__What the exercise asks__
In the listing below, find the line holding "Open the font color dropdown arrow" and the line holding "Click the flag". Write out those two lines and all lines between, exactly, and nothing more.

__Dataset content__
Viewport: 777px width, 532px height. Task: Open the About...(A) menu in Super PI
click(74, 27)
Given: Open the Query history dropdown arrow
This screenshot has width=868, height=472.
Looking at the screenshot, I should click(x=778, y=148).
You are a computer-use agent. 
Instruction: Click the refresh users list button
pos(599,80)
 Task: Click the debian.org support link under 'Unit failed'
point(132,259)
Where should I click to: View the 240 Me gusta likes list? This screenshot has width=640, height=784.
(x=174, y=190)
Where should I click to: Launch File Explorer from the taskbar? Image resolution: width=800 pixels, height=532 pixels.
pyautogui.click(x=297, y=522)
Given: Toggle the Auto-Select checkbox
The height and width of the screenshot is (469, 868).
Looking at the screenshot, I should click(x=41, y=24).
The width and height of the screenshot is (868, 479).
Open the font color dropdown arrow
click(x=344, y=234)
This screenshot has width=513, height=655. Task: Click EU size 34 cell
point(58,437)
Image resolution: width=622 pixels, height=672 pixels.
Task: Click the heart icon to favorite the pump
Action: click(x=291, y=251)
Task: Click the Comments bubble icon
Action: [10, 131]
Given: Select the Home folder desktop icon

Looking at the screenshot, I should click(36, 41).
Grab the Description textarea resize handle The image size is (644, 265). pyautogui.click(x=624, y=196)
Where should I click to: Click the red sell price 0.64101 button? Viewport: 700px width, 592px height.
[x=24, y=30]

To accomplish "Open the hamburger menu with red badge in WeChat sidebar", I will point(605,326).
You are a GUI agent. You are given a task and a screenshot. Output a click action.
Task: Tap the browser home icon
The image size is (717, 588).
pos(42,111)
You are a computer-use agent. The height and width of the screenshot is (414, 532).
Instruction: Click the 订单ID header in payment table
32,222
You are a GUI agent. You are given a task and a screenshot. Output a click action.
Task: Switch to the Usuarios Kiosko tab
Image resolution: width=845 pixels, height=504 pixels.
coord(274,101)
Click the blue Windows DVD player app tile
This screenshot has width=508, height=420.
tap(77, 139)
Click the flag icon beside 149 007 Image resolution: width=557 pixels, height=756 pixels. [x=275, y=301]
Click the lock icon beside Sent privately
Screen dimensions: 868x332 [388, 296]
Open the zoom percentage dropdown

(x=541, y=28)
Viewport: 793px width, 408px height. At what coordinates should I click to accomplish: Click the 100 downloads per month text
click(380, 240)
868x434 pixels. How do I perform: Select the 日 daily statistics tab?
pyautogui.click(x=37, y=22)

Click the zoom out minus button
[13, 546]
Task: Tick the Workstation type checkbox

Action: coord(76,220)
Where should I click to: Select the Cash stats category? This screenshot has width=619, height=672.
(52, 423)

__Answer section__
Open the font color dropdown arrow
click(x=344, y=234)
This screenshot has width=513, height=655. Task: Click EU size 34 cell
point(58,437)
Image resolution: width=622 pixels, height=672 pixels.
Task: Click the heart icon to favorite the pump
Action: click(x=291, y=251)
Task: Click the Comments bubble icon
Action: [10, 131]
Given: Select the Home folder desktop icon

Looking at the screenshot, I should click(36, 41).
Grab the Description textarea resize handle The image size is (644, 265). pyautogui.click(x=624, y=196)
Where should I click to: Click the red sell price 0.64101 button? Viewport: 700px width, 592px height.
[x=24, y=30]

To accomplish "Open the hamburger menu with red badge in WeChat sidebar", I will point(605,326).
You are a GUI agent. You are given a task and a screenshot. Output a click action.
Task: Tap the browser home icon
The image size is (717, 588).
pos(42,111)
You are a computer-use agent. The height and width of the screenshot is (414, 532).
Instruction: Click the 订单ID header in payment table
32,222
You are a GUI agent. You are given a task and a screenshot. Output a click action.
Task: Switch to the Usuarios Kiosko tab
Image resolution: width=845 pixels, height=504 pixels.
coord(274,101)
Click the blue Windows DVD player app tile
This screenshot has width=508, height=420.
tap(77, 139)
Click the flag icon beside 149 007 Image resolution: width=557 pixels, height=756 pixels. [x=275, y=301]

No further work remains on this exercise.